What to work on: Reproduce exactly the run of lines that begins with the one containing "[Facebook] (718, 746)" and ends with the last line of the records, omitting pictures.

---+---

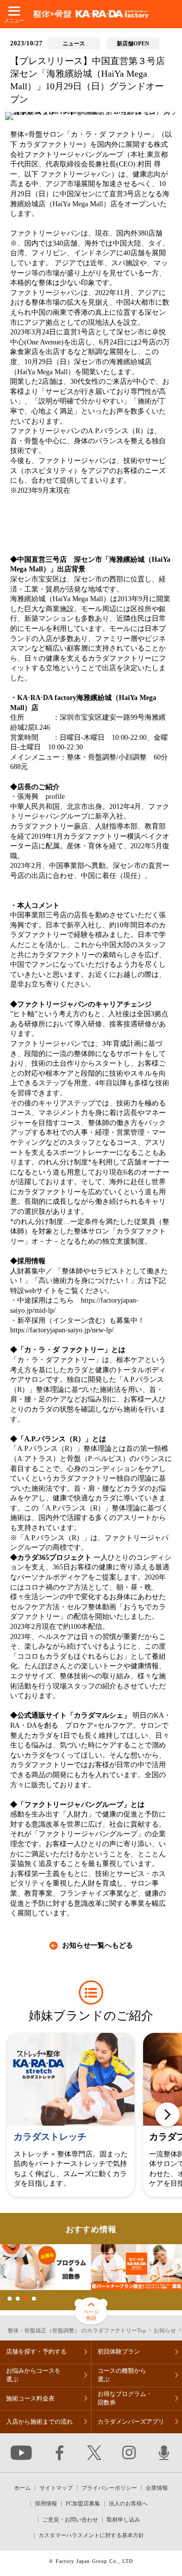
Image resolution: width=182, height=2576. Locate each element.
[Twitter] (94, 2452)
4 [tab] (34, 2299)
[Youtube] (21, 2452)
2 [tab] (18, 2299)
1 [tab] (10, 2299)
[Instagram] (129, 2452)
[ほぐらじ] (164, 2452)
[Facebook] (59, 2452)
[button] (167, 2114)
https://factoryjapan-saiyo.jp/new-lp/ (62, 1330)
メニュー (14, 20)
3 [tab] (26, 2299)
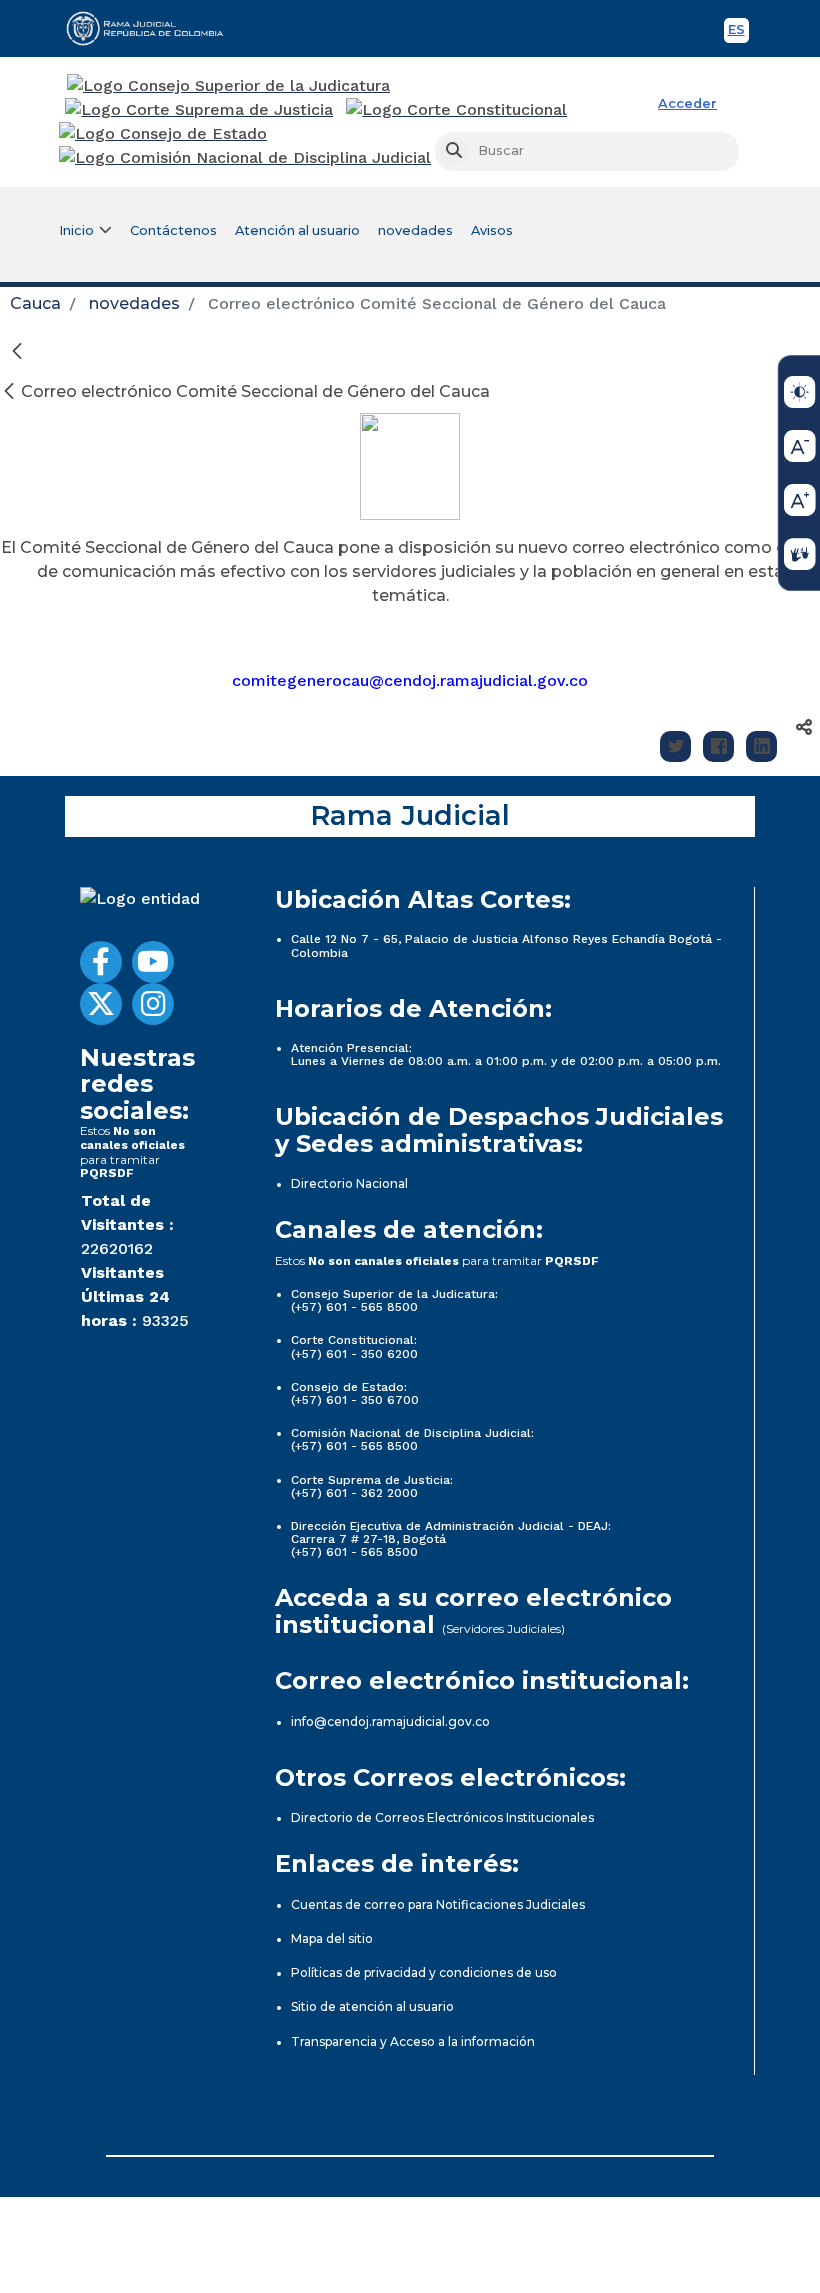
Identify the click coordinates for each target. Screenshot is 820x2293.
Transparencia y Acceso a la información (413, 2041)
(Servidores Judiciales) (503, 1628)
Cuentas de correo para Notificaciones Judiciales (438, 1904)
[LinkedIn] (761, 746)
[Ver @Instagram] (153, 1004)
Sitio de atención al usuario (372, 2006)
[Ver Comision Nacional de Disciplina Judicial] (245, 158)
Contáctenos (173, 230)
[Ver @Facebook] (101, 962)
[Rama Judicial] (154, 28)
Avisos (492, 230)
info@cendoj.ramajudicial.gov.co (390, 1721)
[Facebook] (718, 746)
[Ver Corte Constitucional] (457, 110)
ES (738, 32)
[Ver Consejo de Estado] (163, 134)
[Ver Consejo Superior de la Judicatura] (228, 86)
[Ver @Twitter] (101, 1004)
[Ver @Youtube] (153, 962)
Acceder (687, 103)
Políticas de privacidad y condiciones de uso (424, 1972)
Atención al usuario (297, 230)
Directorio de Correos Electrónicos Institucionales (442, 1817)
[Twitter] (675, 746)
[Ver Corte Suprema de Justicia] (199, 110)
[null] (11, 391)
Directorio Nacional (349, 1183)
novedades (415, 230)
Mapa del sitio (332, 1938)
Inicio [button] (76, 230)
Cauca (35, 303)
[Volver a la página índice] (17, 351)
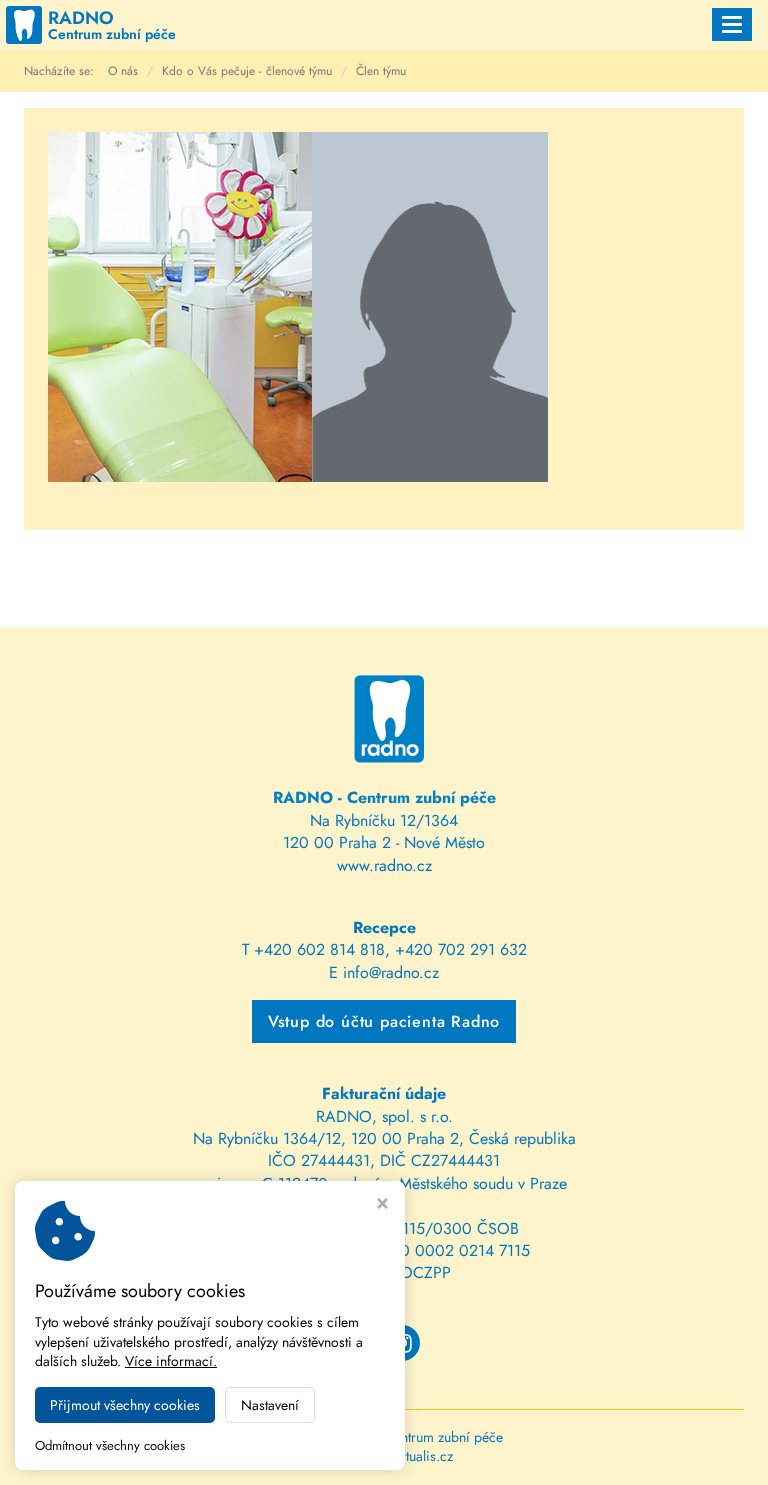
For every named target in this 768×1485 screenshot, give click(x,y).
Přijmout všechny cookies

---+---

Output:
[Facebook] (718, 746)
[Ver Corte Constitucional] (457, 110)
ES (738, 32)
[Ver Consejo de Estado] (163, 134)
[Ver Consejo Superior de la Judicatura] (228, 86)
[Ver @Twitter] (101, 1004)
[Ver @Youtube] (153, 962)
Acceder (687, 103)
Políticas de privacidad y condiciones de uso (424, 1972)
Atención al usuario (297, 230)
Directorio de Correos Electrónicos Institucionales (442, 1817)
[Twitter] (675, 746)
[Ver Corte Suprema de Justicia] (199, 110)
[null] (11, 391)
Directorio Nacional (349, 1183)
novedades (415, 230)
Mapa del sitio (332, 1938)
Inicio [button] (76, 230)
Cauca (35, 303)
[Volver a la página índice] (17, 351)
For every named target in this 768×1485 screenshot, give click(x,y).
Přijmout všechny cookies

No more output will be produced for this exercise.